Unlike The Rift, Children of Time, which won the Arthur C. Clarke award for best novel in 2016, is proper, hard-core science fiction. The remains of the human race are sleeping in stasis on a cargo ship called the Gilgamesh having fled from an uninhabitable Earth. Far in the past, their space-faring ancestors terraformed distant planets as homes for new life, and the Gilgamesh happens upon one of these planets, which looks like the last hope for humanity. Unfortunately, it’s guarded by an aggressive and hostile AI, and populated by giant spiders. Children of Time spans centuries through the eyes of its principal protagonist, the classicist Holsten, who is continually awoken at times of crisis and then sent back to stasis.This incredibly clever device allows Tchaikovsy to tell a massive story about the human race’s interactions with this new planet while giving the reader an anchor.
This is necessary, because Children of Time, like a number of epic SF novels I’ve read, suffers from a certain coldness. Tchaikovsy is clearly most interested in exploring big questions about evolution, co-operation and society, and I love cerebral science fiction, but the individual element sometimes gets a little lost. While the characterisation isn’t bad, we only ever see these people when they’re doing important things; there’s no sense of what they do when they need to take a break, or be with other people. Arguably, this is because the key characters are only awake for short periods of time, but if so, I’d have liked to have seen the psychological impact of this more deeply explored (although Tchaikovsy, to be fair, does make a stab at this through a running theme about Holsten being ‘the oldest man in the universe’, a statement that’s both true and not true at different points).
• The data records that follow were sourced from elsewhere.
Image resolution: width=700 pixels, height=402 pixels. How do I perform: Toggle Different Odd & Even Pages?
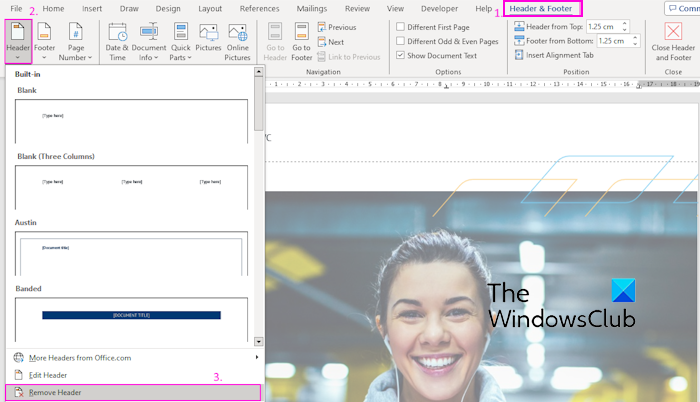[x=401, y=41]
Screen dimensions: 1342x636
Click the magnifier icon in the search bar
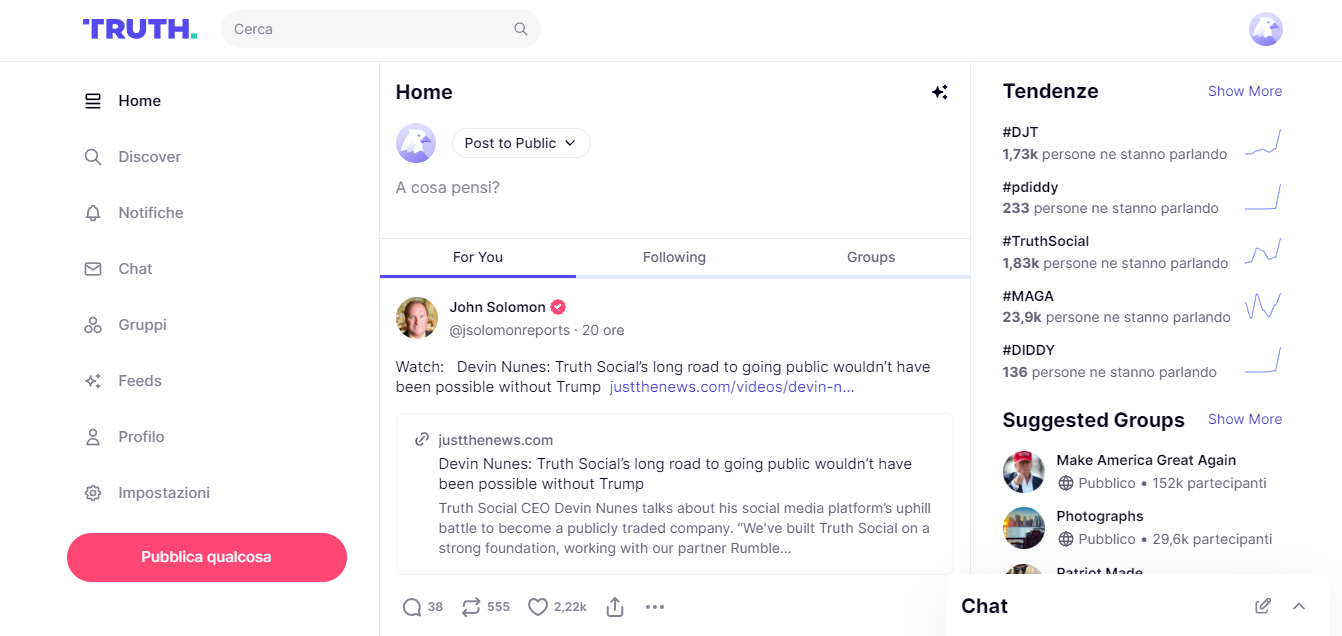[x=520, y=29]
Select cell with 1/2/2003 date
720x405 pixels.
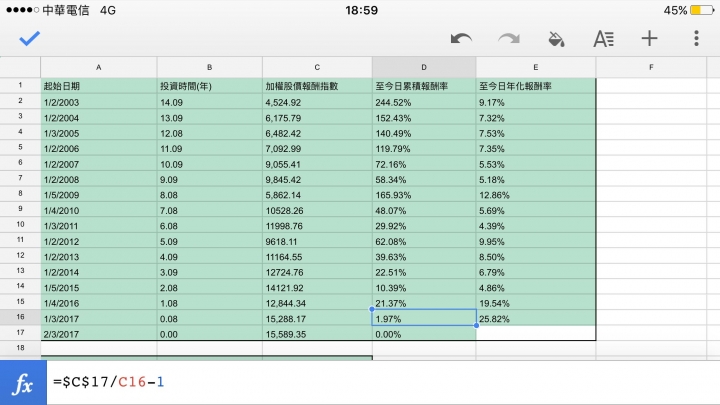click(x=99, y=102)
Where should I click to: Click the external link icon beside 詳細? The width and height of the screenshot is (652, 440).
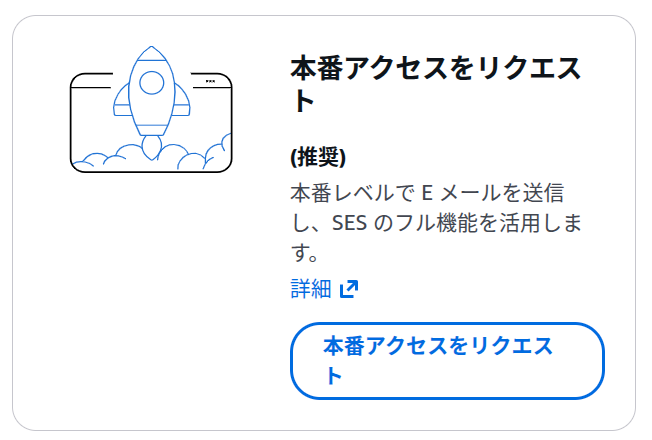349,290
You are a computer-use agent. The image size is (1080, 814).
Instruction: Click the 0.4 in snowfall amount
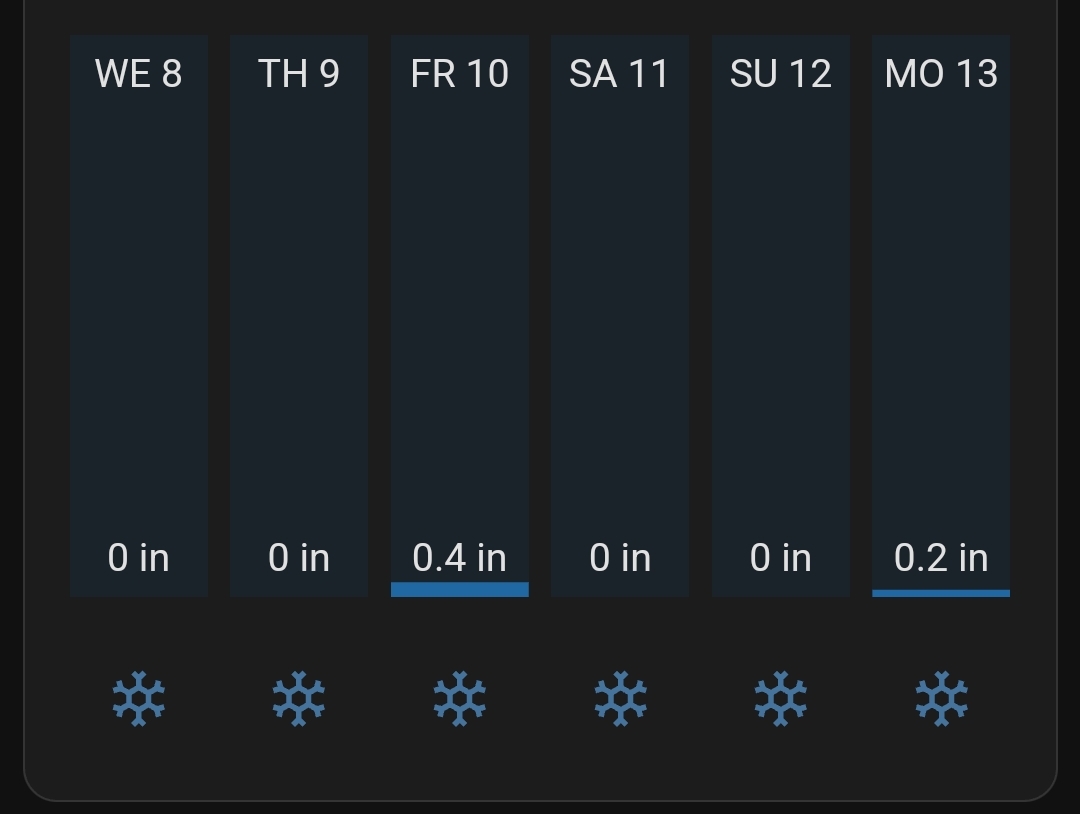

Alongside the story of the Gilgamesh, a second, equally dominant narrative thread in Children of Time covers the evolution of a race of giant, sentient spiders on the terraformed planet, and how they too begin to reach out to the stars. Again, this is imaginatively handled; while generations of spiders are born and die, Tchaikovsy uses the same set of names for his central characters in each generation (‘Portia’, ‘Bianca’, ‘Viola’, ‘Fabian’), so we feel like we have something to hang onto. However, I found this strand of this story much less compelling than the alternate half of the novel. Part of this is personal preference: I’m not especially interested in reading about primitive societies. By the end of the novel, the spiders have become an interesting, sophisticated civilisation, but this is really only in play for the last few chapters. There are good plot reasons for this, but sometimes I couldn’t shake the sense that this was 600 pages of set-up for the next novel in the series, Children of Ruin. The inevitable conflict between human and spider is solved rather neatly, and while I don’t think the solution is a cop-out, as such, I’d have bought into it more if it had been the beginning of a novel rather than the end. Nevertheless, I have to admire Tchaikovsy’s ambition and imagination, and I’d be up for reading the sequel.
I have also recently read one relatively poor speculative novel, Luiza Sauma’s Everything You Ever Wanted, and one really awful science fiction novel, SK Vaughn’s Across the Void. Links are to my Goodreads reviews! Finally, I’ve just started reading Annalee Newitz’s Autonomous, which is about space pirates.